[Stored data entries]
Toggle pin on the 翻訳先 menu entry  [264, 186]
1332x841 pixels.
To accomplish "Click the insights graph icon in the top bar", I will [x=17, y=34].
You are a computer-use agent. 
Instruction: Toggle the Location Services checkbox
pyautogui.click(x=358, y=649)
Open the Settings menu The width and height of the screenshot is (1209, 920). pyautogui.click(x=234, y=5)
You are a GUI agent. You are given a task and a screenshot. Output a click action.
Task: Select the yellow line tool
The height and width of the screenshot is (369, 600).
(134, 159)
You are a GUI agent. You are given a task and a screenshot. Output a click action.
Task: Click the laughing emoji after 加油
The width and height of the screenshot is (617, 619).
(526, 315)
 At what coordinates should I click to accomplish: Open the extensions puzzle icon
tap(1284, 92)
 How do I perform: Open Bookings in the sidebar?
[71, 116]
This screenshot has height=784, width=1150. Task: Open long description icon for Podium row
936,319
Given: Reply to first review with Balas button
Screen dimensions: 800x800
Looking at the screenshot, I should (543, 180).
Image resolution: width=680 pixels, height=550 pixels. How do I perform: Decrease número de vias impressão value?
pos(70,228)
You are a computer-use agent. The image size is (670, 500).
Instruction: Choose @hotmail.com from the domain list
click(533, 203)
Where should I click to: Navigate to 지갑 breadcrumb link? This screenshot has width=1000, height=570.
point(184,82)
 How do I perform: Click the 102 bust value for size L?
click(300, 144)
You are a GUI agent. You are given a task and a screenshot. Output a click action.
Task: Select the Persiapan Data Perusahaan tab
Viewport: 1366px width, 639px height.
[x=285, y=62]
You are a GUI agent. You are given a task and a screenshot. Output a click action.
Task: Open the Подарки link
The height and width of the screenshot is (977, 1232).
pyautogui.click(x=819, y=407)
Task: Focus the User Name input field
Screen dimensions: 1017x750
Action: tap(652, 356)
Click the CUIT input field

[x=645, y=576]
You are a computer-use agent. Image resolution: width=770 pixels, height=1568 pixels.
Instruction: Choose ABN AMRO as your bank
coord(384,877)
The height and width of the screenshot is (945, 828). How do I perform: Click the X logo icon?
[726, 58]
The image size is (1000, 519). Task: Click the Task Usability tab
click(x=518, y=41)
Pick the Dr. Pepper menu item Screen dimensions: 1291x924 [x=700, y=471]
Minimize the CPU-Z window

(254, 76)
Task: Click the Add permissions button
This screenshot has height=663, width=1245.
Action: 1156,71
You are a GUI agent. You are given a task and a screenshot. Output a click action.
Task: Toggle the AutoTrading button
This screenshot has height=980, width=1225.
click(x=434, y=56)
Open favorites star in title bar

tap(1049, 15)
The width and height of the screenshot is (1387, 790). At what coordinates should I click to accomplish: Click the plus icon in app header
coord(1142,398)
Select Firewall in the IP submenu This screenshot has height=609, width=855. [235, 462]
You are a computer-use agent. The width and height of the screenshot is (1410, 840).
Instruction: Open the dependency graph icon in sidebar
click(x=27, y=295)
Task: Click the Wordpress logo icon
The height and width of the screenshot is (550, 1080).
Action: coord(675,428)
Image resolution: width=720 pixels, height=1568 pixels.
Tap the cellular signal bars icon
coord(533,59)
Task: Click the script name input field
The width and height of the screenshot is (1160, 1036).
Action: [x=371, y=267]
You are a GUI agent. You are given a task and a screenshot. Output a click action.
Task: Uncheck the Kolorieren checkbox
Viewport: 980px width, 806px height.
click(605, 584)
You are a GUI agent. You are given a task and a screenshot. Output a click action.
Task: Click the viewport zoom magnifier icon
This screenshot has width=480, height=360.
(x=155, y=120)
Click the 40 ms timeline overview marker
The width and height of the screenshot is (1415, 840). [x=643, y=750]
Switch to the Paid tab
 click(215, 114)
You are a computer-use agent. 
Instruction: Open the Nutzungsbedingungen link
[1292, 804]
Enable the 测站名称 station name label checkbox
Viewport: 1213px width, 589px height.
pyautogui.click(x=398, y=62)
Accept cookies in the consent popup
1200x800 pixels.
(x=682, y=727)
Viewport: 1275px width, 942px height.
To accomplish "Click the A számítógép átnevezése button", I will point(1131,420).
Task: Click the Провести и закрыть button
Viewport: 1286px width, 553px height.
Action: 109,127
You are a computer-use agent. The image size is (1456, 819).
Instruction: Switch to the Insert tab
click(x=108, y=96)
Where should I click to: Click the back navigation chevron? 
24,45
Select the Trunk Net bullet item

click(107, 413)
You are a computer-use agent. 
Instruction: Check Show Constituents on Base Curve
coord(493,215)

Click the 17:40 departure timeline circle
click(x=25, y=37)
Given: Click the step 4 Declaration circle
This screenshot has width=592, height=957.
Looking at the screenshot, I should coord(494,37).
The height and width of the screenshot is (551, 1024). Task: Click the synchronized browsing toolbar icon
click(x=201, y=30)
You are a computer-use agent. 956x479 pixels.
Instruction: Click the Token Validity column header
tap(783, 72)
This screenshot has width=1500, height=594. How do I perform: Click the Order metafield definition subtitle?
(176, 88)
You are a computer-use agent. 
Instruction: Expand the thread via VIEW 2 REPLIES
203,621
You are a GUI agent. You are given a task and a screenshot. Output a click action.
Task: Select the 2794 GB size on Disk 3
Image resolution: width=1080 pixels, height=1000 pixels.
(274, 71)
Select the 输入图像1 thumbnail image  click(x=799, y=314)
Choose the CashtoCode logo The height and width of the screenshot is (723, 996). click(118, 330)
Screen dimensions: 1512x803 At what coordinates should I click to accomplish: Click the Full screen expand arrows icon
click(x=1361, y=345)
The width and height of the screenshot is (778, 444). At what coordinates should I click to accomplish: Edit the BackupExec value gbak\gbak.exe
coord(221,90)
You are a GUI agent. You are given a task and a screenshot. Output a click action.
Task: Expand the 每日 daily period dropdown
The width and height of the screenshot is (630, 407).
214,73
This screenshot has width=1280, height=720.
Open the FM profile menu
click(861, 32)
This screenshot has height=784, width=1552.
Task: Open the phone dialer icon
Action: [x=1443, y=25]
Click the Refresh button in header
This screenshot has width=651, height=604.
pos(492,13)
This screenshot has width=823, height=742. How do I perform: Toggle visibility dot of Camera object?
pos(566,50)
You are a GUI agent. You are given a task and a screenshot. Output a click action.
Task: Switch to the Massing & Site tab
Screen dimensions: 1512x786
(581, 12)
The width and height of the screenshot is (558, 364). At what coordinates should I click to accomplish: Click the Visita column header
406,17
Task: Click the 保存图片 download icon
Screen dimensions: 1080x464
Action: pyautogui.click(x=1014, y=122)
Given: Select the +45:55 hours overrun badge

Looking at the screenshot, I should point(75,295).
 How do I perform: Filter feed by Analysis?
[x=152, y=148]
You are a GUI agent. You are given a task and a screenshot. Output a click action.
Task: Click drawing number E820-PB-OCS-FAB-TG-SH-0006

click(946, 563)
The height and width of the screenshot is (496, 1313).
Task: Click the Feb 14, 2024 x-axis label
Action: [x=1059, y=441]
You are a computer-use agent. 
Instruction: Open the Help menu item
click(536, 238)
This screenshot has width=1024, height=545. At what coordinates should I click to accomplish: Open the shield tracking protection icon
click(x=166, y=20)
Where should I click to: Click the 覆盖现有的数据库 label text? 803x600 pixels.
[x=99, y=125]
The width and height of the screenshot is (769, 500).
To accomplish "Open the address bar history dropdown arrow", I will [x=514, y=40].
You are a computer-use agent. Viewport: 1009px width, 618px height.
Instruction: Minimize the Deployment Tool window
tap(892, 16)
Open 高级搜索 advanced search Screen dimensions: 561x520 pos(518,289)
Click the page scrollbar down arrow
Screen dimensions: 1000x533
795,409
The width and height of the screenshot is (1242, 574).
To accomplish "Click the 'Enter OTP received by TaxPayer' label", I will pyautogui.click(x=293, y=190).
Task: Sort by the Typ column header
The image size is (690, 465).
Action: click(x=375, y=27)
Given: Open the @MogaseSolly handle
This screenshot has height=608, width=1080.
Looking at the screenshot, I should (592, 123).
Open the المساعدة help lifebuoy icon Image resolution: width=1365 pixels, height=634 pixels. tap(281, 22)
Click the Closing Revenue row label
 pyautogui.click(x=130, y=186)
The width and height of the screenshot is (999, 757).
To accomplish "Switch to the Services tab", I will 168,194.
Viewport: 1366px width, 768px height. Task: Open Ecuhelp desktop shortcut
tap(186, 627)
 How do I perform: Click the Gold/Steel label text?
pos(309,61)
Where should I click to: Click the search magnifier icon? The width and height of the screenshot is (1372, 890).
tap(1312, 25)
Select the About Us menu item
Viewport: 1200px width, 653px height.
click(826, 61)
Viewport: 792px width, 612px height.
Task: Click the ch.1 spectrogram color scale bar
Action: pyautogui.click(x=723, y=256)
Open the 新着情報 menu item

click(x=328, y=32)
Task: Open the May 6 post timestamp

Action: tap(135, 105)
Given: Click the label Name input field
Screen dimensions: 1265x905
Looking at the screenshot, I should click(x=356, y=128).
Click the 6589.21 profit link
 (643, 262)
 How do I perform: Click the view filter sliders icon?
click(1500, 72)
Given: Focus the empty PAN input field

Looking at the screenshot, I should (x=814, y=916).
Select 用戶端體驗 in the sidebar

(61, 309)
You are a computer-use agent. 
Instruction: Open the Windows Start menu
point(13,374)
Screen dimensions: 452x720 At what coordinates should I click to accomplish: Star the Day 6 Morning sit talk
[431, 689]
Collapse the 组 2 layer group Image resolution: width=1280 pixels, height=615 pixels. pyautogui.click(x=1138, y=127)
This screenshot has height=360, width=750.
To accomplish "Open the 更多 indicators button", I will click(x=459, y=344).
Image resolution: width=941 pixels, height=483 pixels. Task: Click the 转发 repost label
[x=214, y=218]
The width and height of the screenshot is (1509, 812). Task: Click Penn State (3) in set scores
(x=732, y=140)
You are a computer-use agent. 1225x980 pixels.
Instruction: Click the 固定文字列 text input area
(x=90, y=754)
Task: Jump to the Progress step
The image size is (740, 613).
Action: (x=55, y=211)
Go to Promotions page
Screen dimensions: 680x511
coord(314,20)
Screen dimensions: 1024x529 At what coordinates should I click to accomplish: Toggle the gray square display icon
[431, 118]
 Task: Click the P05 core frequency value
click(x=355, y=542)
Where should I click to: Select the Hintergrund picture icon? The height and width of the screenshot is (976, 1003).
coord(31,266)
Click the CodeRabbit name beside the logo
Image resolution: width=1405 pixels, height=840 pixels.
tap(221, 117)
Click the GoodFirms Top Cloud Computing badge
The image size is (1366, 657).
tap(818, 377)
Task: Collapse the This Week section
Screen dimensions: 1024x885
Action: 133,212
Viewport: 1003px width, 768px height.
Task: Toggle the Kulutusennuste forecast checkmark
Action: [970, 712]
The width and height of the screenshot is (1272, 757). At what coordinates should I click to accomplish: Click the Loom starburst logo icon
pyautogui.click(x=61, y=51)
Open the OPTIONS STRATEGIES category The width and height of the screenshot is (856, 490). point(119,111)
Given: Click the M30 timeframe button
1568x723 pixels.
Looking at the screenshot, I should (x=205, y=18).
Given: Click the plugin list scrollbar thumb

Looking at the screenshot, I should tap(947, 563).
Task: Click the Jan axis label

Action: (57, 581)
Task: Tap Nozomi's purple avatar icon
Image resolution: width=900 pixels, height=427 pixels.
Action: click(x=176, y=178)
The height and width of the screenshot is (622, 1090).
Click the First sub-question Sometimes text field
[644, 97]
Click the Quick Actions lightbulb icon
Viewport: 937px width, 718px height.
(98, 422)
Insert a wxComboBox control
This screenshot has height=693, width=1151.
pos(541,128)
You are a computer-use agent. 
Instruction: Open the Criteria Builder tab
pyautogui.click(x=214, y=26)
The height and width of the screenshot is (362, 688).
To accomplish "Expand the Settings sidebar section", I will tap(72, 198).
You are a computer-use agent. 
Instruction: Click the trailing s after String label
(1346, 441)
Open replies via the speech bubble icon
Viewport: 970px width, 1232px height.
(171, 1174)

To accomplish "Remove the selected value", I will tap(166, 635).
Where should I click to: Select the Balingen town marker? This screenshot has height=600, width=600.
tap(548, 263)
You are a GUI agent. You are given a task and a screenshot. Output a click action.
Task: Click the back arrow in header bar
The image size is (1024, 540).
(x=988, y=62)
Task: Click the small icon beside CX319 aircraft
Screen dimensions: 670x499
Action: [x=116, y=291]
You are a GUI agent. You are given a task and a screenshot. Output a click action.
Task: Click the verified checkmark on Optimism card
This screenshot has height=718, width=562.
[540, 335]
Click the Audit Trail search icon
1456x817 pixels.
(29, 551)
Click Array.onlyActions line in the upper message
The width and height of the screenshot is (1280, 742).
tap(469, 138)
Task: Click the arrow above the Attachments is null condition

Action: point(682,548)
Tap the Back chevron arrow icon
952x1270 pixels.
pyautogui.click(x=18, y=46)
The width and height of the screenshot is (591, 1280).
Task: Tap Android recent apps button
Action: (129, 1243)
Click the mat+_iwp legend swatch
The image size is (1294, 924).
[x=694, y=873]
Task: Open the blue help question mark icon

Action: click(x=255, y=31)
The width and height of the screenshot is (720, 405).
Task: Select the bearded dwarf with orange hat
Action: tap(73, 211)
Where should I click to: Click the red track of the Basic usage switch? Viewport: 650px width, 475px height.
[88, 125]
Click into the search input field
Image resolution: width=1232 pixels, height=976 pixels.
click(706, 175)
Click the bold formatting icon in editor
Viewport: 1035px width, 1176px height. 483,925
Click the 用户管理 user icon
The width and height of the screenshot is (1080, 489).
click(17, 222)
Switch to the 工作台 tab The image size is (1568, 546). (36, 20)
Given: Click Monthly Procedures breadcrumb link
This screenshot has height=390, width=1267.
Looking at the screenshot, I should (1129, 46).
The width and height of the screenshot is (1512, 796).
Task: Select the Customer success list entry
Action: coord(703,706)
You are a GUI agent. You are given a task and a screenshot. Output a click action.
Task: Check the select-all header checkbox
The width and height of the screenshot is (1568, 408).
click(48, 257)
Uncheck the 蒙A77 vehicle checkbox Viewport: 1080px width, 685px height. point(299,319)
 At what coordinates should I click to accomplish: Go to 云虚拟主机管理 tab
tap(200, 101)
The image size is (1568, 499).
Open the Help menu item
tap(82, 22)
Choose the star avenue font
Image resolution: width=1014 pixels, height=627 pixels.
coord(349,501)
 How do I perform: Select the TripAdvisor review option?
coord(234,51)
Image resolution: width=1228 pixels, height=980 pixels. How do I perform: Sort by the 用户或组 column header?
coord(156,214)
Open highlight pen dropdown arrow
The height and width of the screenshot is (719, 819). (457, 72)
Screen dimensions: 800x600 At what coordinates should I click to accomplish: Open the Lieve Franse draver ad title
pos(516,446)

REQUIREMENT
Copy each line above that contains the string "step".

SOLUTION FOR THIS EXERCISE
Given: Click the step 4 Declaration circle
Task: Jump to the Progress step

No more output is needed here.